Young vegetables and voices of El Convento
Students of a rural high-school grow their food, produce a podcast.
Written and photographed by David Domínguez for El Tambograndino Noticias
TAMBOGRANDÉ, Peru – The students of Niño Jesus de Praga High-School, El Convento Village, Malingas Alto Community, are developing two educational projects from subjects of Labor education and Communications.
The first one is addressed to
improve the technical-productive skills for growing organic vegetables.
The students, advised by the Labor education teacher, seed cucumbers,
coriander, carrots, beetroots, among others.
The students plant, irrigate,
care the vegetables – the interesting is that the school experience is brought
home like harvest purposed to be added into the family diet. Although
those vegetables grow at the countryside, its local consumption trends to be
lower in spite of its high nutritional properties.
In the second Project, the students produce a short news bulletin that helps them to develop skills in reading, writing, and communication in their mother language (Latin-American Spanish).
The contents are based on
their own reality which they further present like newscasts or interviews,
posted on the school’s Facebook account and fanpage.

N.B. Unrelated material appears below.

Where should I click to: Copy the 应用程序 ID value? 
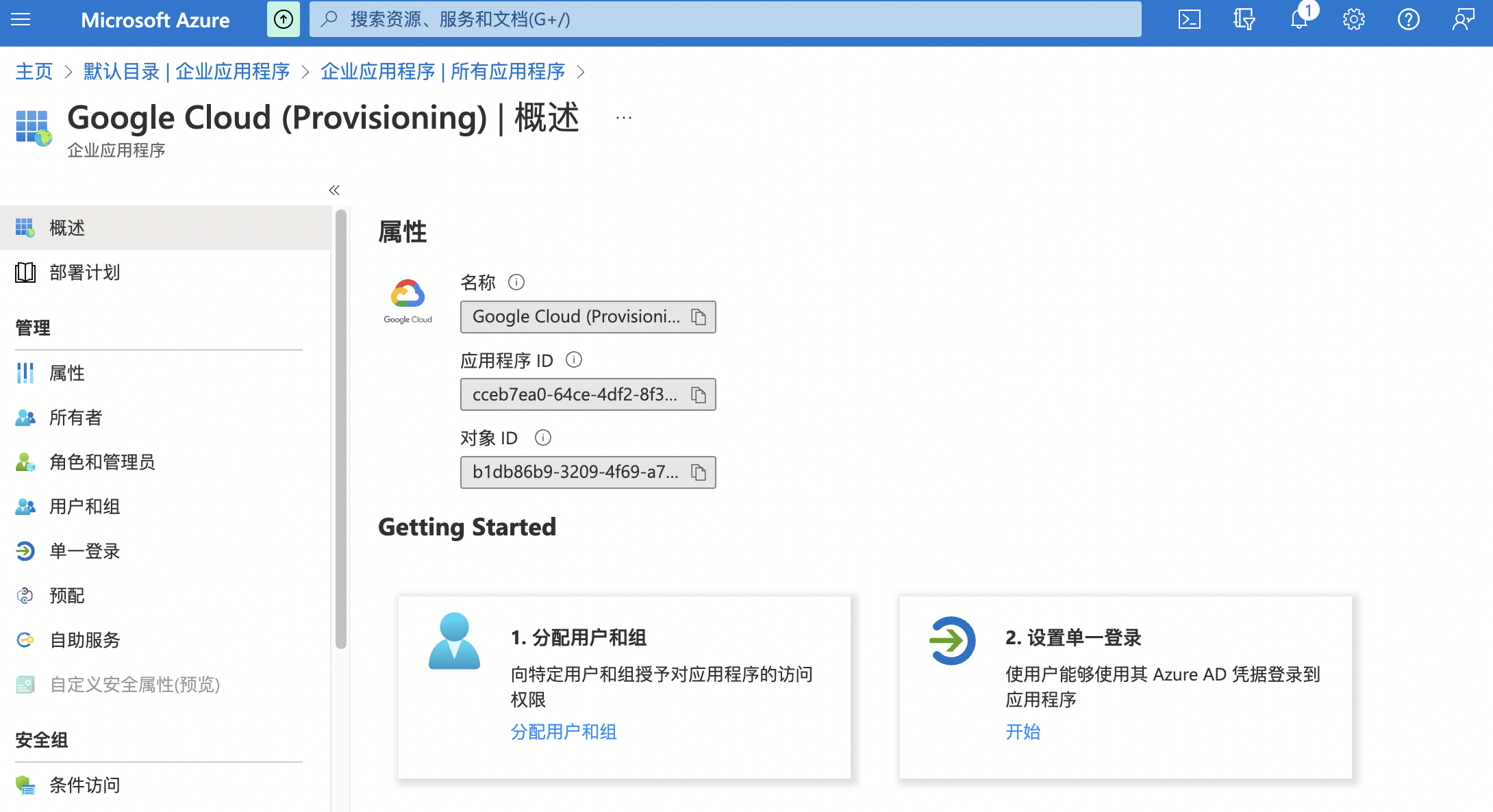pos(699,394)
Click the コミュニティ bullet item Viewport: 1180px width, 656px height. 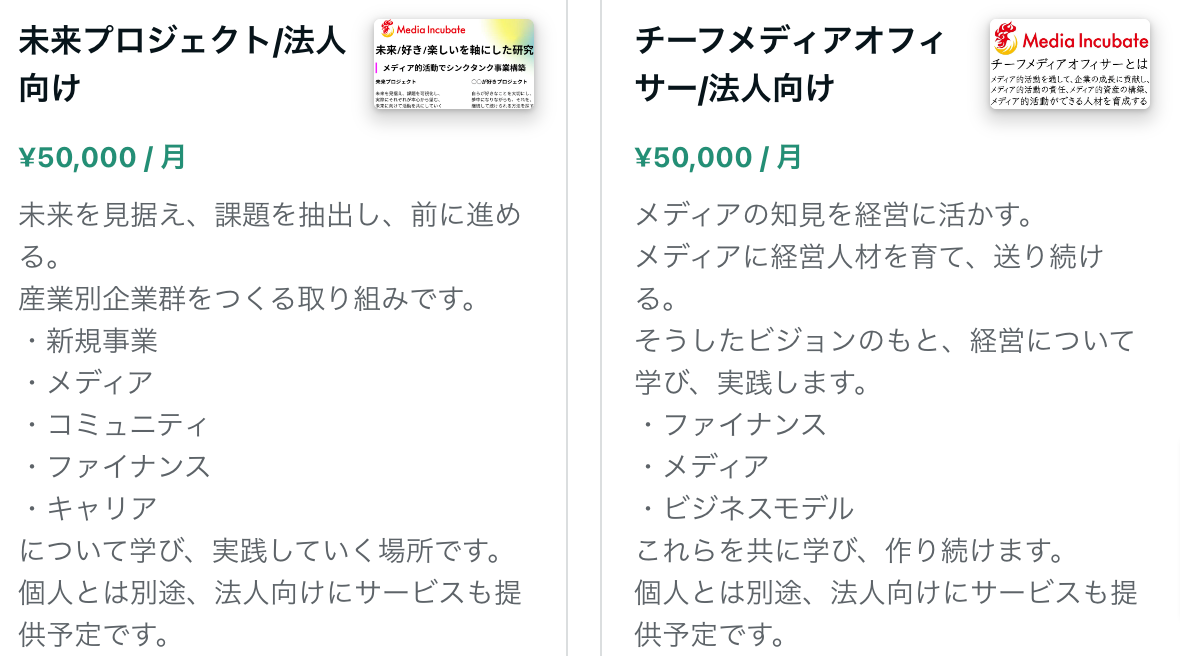pyautogui.click(x=127, y=424)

The show is called La Voz Pragasina (The Prague’s Voice), it’s advised
by their Communications teacher.
El Convento (509 to 574 feet
altitude) is a village that, even locating in Tambograndé
District, it’s 25 miles to the southeast of its district’s capital city. Its
inhabitants prefer to connect faster to Chulucanas City,
capital of same name’s district and Morropón
Province, that is 11 miles to the south.
Its name could be due to the
existence of a Catholic convent that was razed by heavy rains during an El Niño
event in 1570, which no basement remains but pieces of porcelain, according
to a FACTORTIERRA research conducted at the sector between 2009 and 2011.